Bullets must shuffle roster to squeeze Gugliotta, Grant under salary cap

June 26, 1992|By Alan Goldstein | Alan Goldstein,Staff Writer

With draft day behind him, Washington Bullets general manager John Nash began focusing on his top two priorities:

* Signing No. 1 choice Tom Gugliotta of North Carolina State before minicamp opens July 11.

* Re-signing veteran forward Harvey Grant.

The first task could prove easier than the second. Grant's agent, Jimmy Sexton, of Memphis, Tenn., said the New York Knicks, who released Kiki Vandeweghe on Wednesday, are making overtures to Grant, a restricted free agent who would fill their void at small forward.

Nash has made it clear the Bullets will match any Knicks offer, but said he must first come to terms with Gugliotta, the versatile forward who was the sixth overall pick in Wednesday's draft.

With top choice Shaquille O'Neal figuring to get a record rookie contract of close to $4 million for joining the Orlando Magic, Gugliotta's opening bid is expected to be in the $1.5 million to $2 million-per-year range.

Nash said he would like to model Gugliotta's contract after the four-year, $6.95 million deal forward Doug Smith of Missouri received from the Dallas Mavericks as the sixth pick in last June's draft.

"We'd take into account the in crease in the salary cap [from $12.5 million to $14 million], and would escalate Gugliotta's contract at a greater rate than Smith after the first year," he said.

Gugliotta will be represented by agent Richard Howell of Atlanta, who also represented former Bullets forward Tom Hammonds.

Nash then would attempt to find room in the team salary cap to re-sign Grant, who averaged 18 points and 6.8 rebounds last season.

"We're already capped out at $14.7 million," said Nash, noting the team has exceeded the new cap by $700,000. "We need to create room in a hurry so that we can hold meaningful negotiations with Gugliotta and get our ducks in a row."

To free up money for Gugliotta and Grant, Nash and head coach Wes Unseld must release or trade some of the 14 players under contract. The 14 include forwards Bernard King (knee) and John Williams (medical suspension), both of whom missed the 1991-92 season.

On the Bullets' endangered list are small forward Ledell Eackles, shooting guard A.J. English, forward Mark Alarie -- now an unrestricted free agent -- and reserve point guard Andre Turner.

Eackles has never been a Nash favorite because of his conditioning problems. An acrobatic shot-maker, the 6-foot-5 swingman has proved his ability to score when given significant minutes, but has been a defensive liability.

Alarie, 28, sat out last season after arthroscopic knee surgery. He must prove to the Bullets and the rest of the league that he is capable of playing again.

The salaries of those four players total slightly more than $2 million, more than enough to sign Gugliotta for the first year of his contract.

The Bullets also might be able to again salvage half of Williams' $1 million contract if he is unable to meet the team's weight requirement (260 pounds).
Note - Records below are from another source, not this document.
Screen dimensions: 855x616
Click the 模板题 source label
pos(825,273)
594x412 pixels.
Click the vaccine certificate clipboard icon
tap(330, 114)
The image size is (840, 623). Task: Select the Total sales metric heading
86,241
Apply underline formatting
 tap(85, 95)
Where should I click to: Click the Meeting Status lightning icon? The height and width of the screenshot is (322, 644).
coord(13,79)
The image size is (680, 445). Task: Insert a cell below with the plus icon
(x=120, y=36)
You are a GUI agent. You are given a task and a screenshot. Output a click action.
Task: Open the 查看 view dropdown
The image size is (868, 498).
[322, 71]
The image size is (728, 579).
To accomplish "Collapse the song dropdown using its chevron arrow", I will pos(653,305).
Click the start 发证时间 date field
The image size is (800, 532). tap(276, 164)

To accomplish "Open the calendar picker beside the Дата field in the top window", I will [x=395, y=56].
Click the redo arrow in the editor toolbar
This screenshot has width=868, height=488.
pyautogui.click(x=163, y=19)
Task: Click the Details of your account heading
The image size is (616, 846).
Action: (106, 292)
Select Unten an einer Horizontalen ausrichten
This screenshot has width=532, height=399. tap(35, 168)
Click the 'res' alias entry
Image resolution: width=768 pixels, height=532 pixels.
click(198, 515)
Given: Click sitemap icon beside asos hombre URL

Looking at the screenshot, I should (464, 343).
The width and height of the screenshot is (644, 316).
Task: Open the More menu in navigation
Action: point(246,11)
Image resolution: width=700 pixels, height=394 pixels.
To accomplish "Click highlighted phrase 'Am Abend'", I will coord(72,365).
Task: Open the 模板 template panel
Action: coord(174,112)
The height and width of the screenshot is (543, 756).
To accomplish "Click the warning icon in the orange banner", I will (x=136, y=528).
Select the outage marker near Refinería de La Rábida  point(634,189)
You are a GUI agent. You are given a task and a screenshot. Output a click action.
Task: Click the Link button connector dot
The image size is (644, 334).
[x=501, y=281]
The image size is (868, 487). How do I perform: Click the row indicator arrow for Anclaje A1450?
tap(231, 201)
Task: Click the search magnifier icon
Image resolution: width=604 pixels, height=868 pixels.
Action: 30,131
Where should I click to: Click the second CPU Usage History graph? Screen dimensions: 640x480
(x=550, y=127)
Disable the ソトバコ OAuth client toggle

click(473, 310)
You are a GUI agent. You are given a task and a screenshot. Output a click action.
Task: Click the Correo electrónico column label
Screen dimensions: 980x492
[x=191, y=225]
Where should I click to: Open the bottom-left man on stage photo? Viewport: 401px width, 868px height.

Williams, who recently enlisted in a diet workshop, reportedly was 293 at his last weigh-in in Los Angeles.

Nash said he had given qualifying offers to restricted free agents Grant, English and second-year forward Larry Stewart.

Although Unseld will have the final word, Nash said he envisions a starting lineup of Gugliotta, Grant and Pervis Ellison on the front line, Michael Adams at point guard and Rex Chapman at shooting guard.

Brent Price, the Bullets' second-round selection, could be a reserve playmaker.